## SET TASK A
Answer these questions using the post about baby crawling age below:
(i) How many infants were in the study according to the dataset summary?
(ii) What value of r does the post report for the correlation between temperature and babies crawling?
(iii) What age is the daughter mentioned in the title note soon going to be?

** BEGIN EXTRACTED TEXT **

“Stop Acting Like a Baby”

Side note on the title: The title is inspired by the various dad moments I’ve had in the last few weeks where I literally caught myself saying those exact words to my daughter who is going to be 10 months soon; shortly after saying them, I laughed, and my daughter kept innocently staring at me.

The dataset I used I originally found through Data School1. which lead me to the Advanced High School Statistics book on OpenIntro’s2. website. The data set source derived from their site but the dataset originated from “Season of birth and onset of locomotion” by J. B. Benson3.

Here is a briefing on the findings of the study…

What did I find?

The Dataset…

This snapshot was taken from R. This dataset is the same as the csv file except the columns Ctemp (Average Temperature in Celsius) and avg_crawling_age_months (Average Crawling Age in Months). You can see the code for adding these columns along with all of my other code here: https://github.com/sterlingn/babycrawl_data/tree/292ddeef79dc76c3d1047dbe37ff3c57bea78f33.

According to the summary of the dataset, found on https://www.sciencedirect.com/science/article/abs/pii/0163638393800298, there were 425 infants in the study, however, our dataset shows that there are only 414 infants. Looking at the correlation between temperature and babies crawling, our r=-.70, see the graphic below:

And so, there is a negative correlation, but this doesn’t imply causation. Given that we only have one variable to work with, it is harder to know exactly what causes babies to start crawling later than other babies, so how good of a predictor is the temperature for the crawling age? Well, let’s take a look in R.

** END EXTRACTED TEXT **
** BEGIN THE DATA **

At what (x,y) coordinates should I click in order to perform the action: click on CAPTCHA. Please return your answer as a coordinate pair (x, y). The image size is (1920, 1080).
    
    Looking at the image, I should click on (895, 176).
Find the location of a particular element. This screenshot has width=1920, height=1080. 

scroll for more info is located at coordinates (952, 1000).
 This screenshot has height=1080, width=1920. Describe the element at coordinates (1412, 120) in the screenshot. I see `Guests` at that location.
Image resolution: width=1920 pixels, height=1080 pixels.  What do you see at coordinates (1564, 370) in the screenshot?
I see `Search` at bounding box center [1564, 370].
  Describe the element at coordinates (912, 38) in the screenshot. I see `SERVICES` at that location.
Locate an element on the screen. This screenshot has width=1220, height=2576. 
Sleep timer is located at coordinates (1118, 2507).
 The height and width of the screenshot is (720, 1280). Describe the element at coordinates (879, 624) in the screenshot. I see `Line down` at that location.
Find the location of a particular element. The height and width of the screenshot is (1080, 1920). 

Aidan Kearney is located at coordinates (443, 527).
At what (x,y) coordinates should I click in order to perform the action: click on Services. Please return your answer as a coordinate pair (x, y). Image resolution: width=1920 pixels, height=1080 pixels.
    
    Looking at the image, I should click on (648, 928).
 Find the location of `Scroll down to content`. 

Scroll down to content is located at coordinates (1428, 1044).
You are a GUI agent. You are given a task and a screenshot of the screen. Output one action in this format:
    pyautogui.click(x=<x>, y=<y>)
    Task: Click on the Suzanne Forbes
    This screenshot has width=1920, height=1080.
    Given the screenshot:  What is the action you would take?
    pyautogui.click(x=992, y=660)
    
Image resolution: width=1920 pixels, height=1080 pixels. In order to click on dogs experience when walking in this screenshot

** END THE DATA **

## SET TASK B
Give the records from their start up to and including the line that contains "Looking at the image, I should click on (648, 928)." as a JSON list of strings, one string per line, leaving out blank lines.

## EXERCISE ANSWER A
(i) 425
(ii) -.70
(iii) 10 months

## EXERCISE ANSWER B
[
  "At what (x,y) coordinates should I click in order to perform the action: click on CAPTCHA. Please return your answer as a coordinate pair (x, y). The image size is (1920, 1080).",
  "    Looking at the image, I should click on (895, 176).",
  "Find the location of a particular element. This screenshot has width=1920, height=1080. ",
  "scroll for more info is located at coordinates (952, 1000).",
  " This screenshot has height=1080, width=1920. Describe the element at coordinates (1412, 120) in the screenshot. I see `Guests` at that location.",
  "Image resolution: width=1920 pixels, height=1080 pixels.  What do you see at coordinates (1564, 370) in the screenshot?",
  "I see `Search` at bounding box center [1564, 370].",
  "  Describe the element at coordinates (912, 38) in the screenshot. I see `SERVICES` at that location.",
  "Locate an element on the screen. This screenshot has width=1220, height=2576. ",
  "Sleep timer is located at coordinates (1118, 2507).",
  " The height and width of the screenshot is (720, 1280). Describe the element at coordinates (879, 624) in the screenshot. I see `Line down` at that location.",
  "Find the location of a particular element. The height and width of the screenshot is (1080, 1920). ",
  "Aidan Kearney is located at coordinates (443, 527).",
  "At what (x,y) coordinates should I click in order to perform the action: click on Services. Please return your answer as a coordinate pair (x, y). Image resolution: width=1920 pixels, height=1080 pixels.",
  "    Looking at the image, I should click on (648, 928)."
]